Want to Reduce Violence? Invest in Community Solutions.
Community violence intervention programs do important, even heroic, work. But we need to think bigger about them – about the challenges they face as well as the potential they possess.
Defining those challenges and unleashing that potential are key to the mission of the Institute for Transformative Mentoring (ITM), which I direct and which works with the “credible messengers” who bring their lived experiences with the criminal justice system to bear on this work.
For more than a decade, under three mayors, New York City has supported community-based anti-violence programs. New York State also funds such programs. And in 2021, Congress passed the American Rescue Plan Act which included funding that many cities are spending on community violence intervention.
Over the years, community violence intervention has proved that it can reduce violence, crime, and incarceration. Credible messengers are developing practices, and designing and leading programs. They’re keeping their community safe and building relationships where law enforcement and government officials cannot, reducing the need for punitive discipline in schools and over-surveillance by police in our communities.
In New York, we’ve built ample evidence showing that credible messengers reduce violence and incarceration among young people and connect them to educational and employment opportunities, housing, health, and other services.
At the national level, the Center for American Progress (CAP) has concluded that “CVI [community violence intervention] programs serve as a vital way to connect community resources to the people who need them most, addressing the root causes of gun violence in a holistic way that cannot be done by law enforcement or local government alone.”
Yet these efforts remain underfunded and fundamentally small-scale. They are, moreover, hemmed in by a too-narrow focus.
We are the community leaders with solutions to gun violence, crime, disconnected youth, and more. But these solutions need resources and leaders need opportunities grow. The reality is that most community violence intervention funding is limited to part-time work, like afterschool programming.
At a minimum, funding for credible messengers and other community-based services needs to be at a level to keep our communities safe and thriving. And the scope of those services need to be broadened.
Much has been written about the rise in crime during the Covid-19 pandemic, and its potential causes. All too often, it seems, all the world cares to see is how gun violence has impacted our neighborhoods and destroyed our communities.
In response, I would point to a recent report from the Brookings Institution. It walks through the array of pandemic economic and social hardships. It also looks at the issues inherent in long-term community disinvestment and concludes:
Want to reduce violence? Invest in place – in the physical, civic, and social infrastructure that sustain neighborhood life. Because the weaknesses in that infrastructure closely correlate with violence.

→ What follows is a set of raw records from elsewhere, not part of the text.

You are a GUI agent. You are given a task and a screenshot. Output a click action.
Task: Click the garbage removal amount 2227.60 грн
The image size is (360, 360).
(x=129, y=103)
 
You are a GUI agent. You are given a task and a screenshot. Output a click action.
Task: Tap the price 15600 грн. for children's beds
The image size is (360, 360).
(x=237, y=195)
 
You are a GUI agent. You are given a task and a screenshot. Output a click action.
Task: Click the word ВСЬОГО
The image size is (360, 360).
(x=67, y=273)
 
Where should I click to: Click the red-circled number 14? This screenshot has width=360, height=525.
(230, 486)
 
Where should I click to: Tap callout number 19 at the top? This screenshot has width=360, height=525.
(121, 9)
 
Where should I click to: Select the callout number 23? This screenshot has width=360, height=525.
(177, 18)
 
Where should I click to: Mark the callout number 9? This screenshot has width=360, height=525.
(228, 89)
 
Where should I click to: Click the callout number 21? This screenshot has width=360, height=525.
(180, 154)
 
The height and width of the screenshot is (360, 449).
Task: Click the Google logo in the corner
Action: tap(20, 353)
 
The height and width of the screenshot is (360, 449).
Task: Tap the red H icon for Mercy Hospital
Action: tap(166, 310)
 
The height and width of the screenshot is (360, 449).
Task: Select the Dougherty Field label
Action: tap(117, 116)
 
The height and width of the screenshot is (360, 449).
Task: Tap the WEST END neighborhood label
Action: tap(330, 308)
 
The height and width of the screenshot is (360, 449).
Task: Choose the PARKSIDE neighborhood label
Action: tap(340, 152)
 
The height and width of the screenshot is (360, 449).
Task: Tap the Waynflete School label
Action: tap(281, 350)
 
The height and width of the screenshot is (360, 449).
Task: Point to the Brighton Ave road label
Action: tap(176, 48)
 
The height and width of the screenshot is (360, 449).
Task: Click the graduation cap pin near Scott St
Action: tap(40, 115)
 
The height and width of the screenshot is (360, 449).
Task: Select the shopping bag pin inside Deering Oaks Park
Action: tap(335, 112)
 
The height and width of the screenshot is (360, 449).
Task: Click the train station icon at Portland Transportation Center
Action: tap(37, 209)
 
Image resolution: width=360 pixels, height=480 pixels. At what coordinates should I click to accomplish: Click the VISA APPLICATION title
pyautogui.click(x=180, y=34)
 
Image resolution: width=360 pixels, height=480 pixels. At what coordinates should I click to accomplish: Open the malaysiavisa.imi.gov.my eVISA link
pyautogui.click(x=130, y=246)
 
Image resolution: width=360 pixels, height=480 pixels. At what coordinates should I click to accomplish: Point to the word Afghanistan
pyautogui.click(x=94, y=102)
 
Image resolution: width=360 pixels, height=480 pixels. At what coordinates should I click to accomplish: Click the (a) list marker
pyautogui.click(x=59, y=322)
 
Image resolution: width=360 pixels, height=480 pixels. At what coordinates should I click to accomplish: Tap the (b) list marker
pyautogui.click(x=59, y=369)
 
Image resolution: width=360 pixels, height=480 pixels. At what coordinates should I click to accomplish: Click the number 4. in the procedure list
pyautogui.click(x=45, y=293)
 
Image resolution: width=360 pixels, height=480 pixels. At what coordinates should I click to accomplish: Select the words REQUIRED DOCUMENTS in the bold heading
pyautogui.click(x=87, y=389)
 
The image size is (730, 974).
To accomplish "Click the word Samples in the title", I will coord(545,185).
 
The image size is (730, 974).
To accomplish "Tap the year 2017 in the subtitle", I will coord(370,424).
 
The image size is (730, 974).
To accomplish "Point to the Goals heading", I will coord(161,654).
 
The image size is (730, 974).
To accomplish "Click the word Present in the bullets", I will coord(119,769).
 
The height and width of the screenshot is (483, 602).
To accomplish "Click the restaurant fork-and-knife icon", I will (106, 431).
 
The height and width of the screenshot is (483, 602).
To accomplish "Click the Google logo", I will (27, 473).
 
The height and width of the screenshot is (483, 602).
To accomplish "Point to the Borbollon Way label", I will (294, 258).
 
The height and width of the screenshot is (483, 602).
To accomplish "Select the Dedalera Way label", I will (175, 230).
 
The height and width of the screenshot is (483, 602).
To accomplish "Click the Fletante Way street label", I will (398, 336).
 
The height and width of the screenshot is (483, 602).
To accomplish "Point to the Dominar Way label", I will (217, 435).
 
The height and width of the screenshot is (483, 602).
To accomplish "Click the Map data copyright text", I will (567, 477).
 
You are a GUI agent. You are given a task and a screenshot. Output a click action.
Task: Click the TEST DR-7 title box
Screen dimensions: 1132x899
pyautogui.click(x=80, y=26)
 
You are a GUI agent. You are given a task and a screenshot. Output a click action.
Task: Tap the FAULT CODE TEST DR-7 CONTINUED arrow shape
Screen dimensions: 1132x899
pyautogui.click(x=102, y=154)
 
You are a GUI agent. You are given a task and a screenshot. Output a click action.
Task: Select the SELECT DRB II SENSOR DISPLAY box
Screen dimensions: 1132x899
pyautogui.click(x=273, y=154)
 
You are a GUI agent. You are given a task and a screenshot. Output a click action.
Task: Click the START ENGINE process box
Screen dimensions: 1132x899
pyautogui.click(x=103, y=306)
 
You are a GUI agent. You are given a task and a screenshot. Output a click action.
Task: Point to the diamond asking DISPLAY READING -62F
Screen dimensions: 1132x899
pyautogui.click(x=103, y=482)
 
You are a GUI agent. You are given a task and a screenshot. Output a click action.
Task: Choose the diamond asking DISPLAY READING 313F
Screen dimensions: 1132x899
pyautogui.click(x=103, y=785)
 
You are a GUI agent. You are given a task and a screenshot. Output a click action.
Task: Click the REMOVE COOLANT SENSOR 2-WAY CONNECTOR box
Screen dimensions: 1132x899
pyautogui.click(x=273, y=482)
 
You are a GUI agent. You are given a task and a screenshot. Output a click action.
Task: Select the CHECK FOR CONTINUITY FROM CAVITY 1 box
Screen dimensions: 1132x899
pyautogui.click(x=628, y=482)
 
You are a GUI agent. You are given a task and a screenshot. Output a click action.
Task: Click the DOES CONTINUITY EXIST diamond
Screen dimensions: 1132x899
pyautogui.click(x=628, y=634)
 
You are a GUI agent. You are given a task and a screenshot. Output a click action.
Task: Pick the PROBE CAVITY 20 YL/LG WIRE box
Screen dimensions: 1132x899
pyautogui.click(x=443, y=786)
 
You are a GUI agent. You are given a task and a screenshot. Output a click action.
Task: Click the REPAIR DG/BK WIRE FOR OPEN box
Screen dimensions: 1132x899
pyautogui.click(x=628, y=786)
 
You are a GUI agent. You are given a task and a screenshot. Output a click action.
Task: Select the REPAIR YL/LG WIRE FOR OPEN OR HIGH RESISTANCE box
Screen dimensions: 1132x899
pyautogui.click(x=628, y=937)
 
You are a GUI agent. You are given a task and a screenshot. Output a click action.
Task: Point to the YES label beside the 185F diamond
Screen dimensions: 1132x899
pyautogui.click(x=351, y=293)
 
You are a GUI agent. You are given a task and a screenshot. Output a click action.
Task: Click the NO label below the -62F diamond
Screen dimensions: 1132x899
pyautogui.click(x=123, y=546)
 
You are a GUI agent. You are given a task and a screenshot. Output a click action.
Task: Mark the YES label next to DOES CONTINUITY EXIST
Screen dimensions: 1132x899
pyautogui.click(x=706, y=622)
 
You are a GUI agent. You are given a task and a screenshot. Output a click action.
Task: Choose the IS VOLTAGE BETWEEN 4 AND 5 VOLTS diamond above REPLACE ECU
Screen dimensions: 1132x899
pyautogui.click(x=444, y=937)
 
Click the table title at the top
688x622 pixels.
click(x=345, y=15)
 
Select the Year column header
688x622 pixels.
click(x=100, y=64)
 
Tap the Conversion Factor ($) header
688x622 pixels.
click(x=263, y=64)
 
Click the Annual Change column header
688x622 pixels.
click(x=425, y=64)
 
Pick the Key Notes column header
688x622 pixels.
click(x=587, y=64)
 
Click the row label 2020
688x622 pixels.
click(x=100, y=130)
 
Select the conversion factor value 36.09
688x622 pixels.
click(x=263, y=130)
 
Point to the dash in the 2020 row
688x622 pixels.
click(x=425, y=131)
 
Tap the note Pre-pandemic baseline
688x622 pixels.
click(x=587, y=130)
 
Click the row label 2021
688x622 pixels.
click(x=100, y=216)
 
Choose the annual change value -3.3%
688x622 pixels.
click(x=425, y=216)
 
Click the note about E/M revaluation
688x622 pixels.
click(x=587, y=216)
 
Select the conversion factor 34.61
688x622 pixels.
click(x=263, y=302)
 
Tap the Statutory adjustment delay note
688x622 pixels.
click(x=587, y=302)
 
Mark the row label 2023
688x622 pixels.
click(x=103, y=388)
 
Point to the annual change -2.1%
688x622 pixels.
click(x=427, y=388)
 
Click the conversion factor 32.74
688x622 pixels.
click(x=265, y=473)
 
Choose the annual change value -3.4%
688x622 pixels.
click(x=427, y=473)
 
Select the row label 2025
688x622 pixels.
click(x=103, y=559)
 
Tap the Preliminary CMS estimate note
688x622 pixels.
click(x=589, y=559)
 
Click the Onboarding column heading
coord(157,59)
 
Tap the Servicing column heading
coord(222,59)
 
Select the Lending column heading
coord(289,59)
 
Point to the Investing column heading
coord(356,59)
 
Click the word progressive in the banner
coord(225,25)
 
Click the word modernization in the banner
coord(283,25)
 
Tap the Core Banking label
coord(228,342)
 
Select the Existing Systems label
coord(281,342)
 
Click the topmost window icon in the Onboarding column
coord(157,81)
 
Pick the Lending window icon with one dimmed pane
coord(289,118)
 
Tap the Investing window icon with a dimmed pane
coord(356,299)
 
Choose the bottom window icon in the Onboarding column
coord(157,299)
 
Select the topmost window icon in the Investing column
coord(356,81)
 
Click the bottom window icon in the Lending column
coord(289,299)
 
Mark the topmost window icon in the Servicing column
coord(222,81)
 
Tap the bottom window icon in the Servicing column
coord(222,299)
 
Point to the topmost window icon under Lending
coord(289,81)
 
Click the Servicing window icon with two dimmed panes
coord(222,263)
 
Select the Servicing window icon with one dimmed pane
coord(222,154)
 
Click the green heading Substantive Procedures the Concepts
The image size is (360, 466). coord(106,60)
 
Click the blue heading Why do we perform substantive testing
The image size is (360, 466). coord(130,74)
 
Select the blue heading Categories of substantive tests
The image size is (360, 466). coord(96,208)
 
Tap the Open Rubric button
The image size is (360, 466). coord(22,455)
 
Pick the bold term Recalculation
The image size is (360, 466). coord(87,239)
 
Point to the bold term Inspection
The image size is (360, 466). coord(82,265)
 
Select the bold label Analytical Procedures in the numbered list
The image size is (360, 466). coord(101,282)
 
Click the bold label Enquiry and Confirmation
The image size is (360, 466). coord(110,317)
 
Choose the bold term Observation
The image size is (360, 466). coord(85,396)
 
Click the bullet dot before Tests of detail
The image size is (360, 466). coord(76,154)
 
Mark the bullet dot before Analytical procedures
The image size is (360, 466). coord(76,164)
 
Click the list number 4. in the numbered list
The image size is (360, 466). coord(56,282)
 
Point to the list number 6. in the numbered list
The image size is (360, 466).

Too often, there is little attention to the crime of community disinvestment. No talk about the root causes or the reaction to structural racism and designed poverty. And little recognition of our strengths: neighborhood organizations and mentors, the young people playing on the basketball courts and writing poetry and music, young people running errands for the elders and assisting sick parents or hungry siblings.
Our young people are expected to “beat the odds.” To become educated despite schools that fail to meet their needs. To overcome workplace discrimination and low wages. To overcome environmental and other hazards that are social determinants of poor mental and physical health. To find joy and community in weedy parks that lack tennis courts and soccer fields.
True place-based investments should allow credible messengers to build on their ideas for keeping communities empowered and safe. Credible messengers should have careers in the school system where much harm and misguidance has taken place. Credible messengers should be restorative community-based practitioners providing skill-based programming focused on trauma-informed care and healing practices.
Credible messengers function as guardians, elders, and mentors. We work with young people and help to develop the critical consciousness of our Black and brown youth.
At ITM we also encourage credible messengers to develop critical consciousness themselves. It’s why ITM has established a policy fellowship to support credible messenger leaders and to incubate their solutions. We study public policy, develop analytical and advocacy skills, meet with elected officials, and build networks of aligned organizations. Fellows create solutions that can improve society as a whole.
To our young people we say: We see you. We walked these streets too. Your current position should not be shaped by the many issues that plague our nation, from its original sin of slavery to today's systemic racism. Instead, let’s build together towards strengthening our communities and towards supporting your dreams.
William M. Evans is director of the Institute for Transformative Mentoring program at the Center for New York City Affairs at The New School.